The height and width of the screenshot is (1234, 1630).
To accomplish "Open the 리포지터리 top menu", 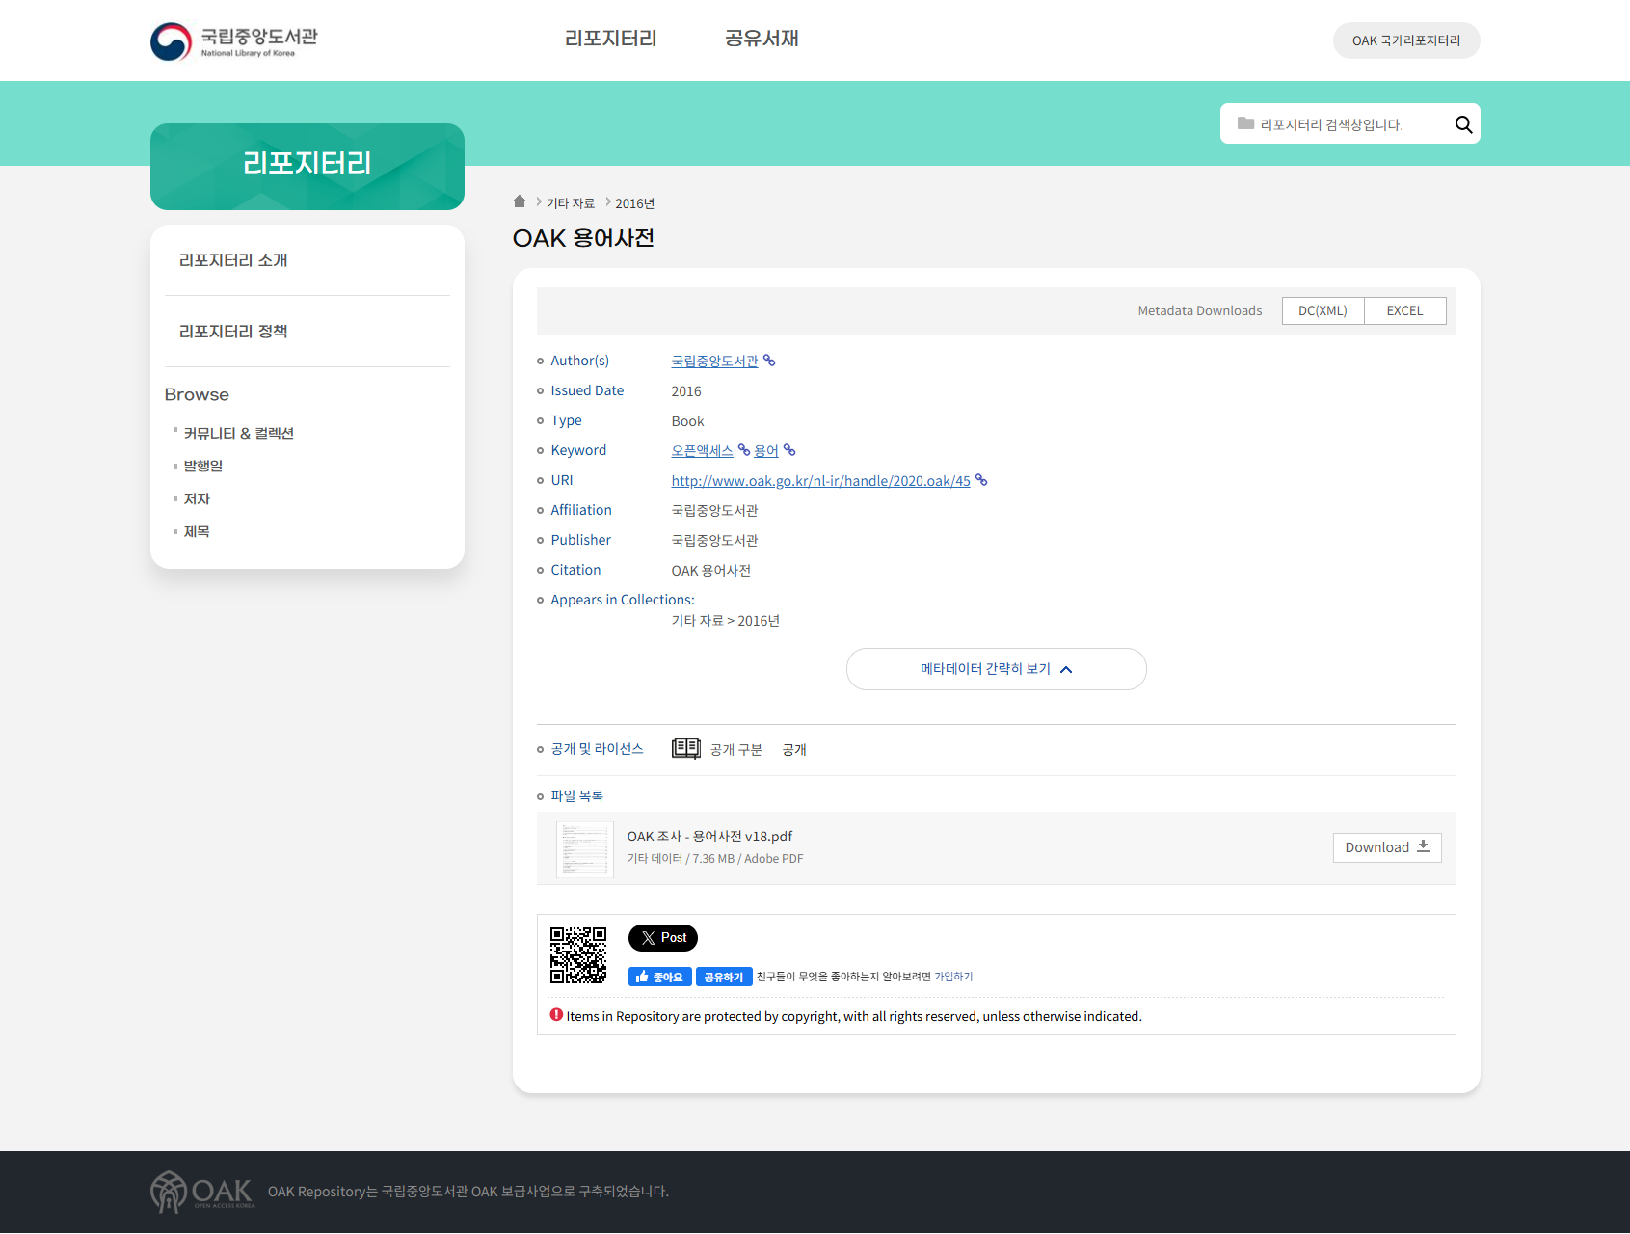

────────────────────

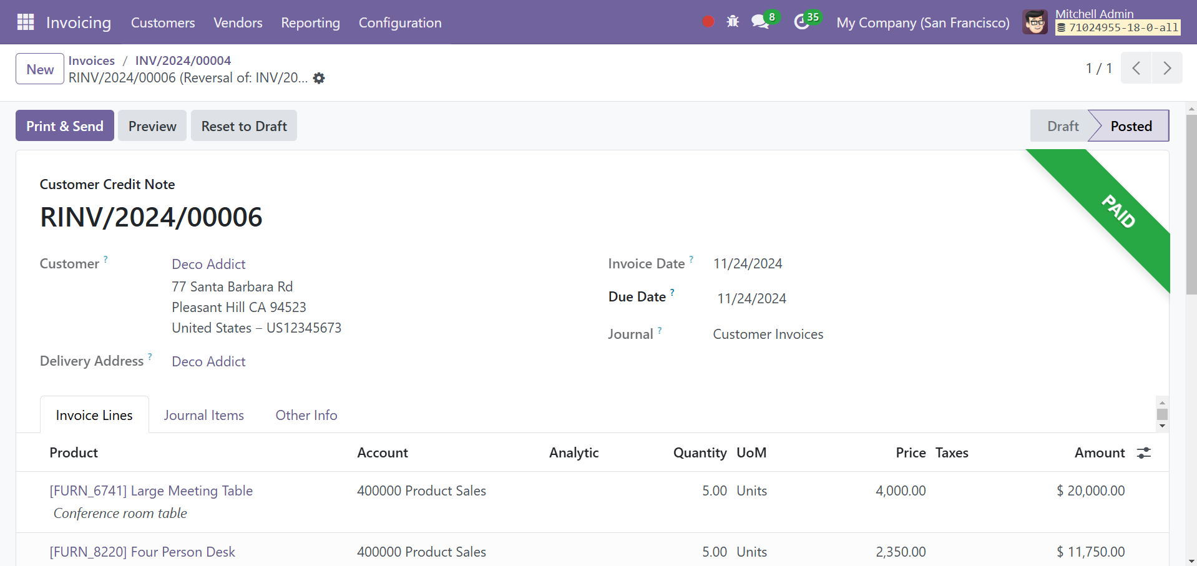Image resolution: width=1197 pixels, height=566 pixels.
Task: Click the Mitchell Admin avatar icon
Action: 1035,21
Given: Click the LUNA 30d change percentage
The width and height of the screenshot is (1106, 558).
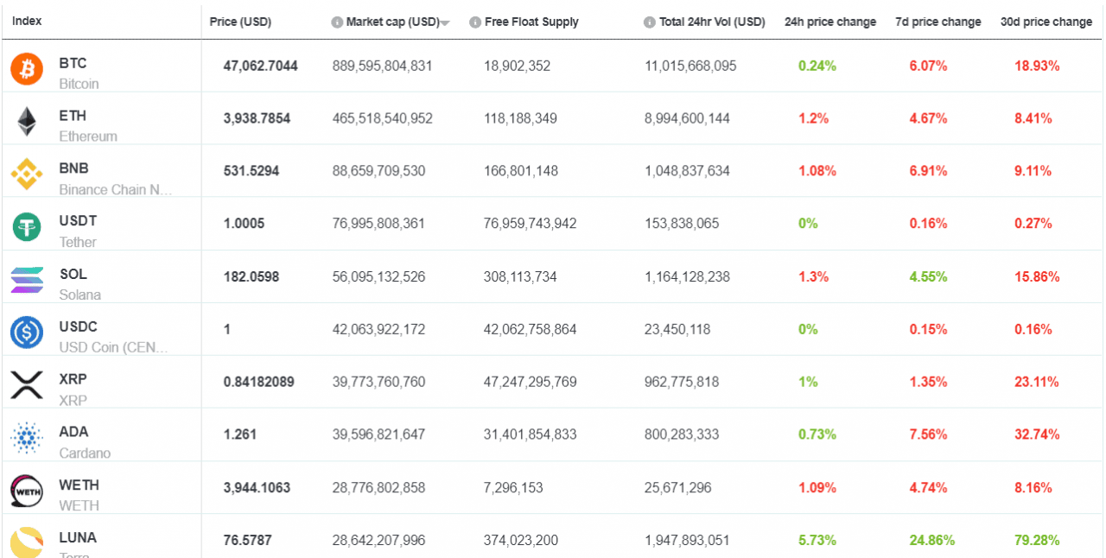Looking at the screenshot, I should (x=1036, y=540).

────────────────────

• _Problem to solve_
Reproduce word for word the part of the material that opens with the line containing "Given: Click the LUNA 30d change percentage" and closes with the line containing "Looking at the", keeping both of those lines. Leave out the pictures.

• _Solution_
Given: Click the LUNA 30d change percentage
The width and height of the screenshot is (1106, 558).
Looking at the screenshot, I should (x=1036, y=540).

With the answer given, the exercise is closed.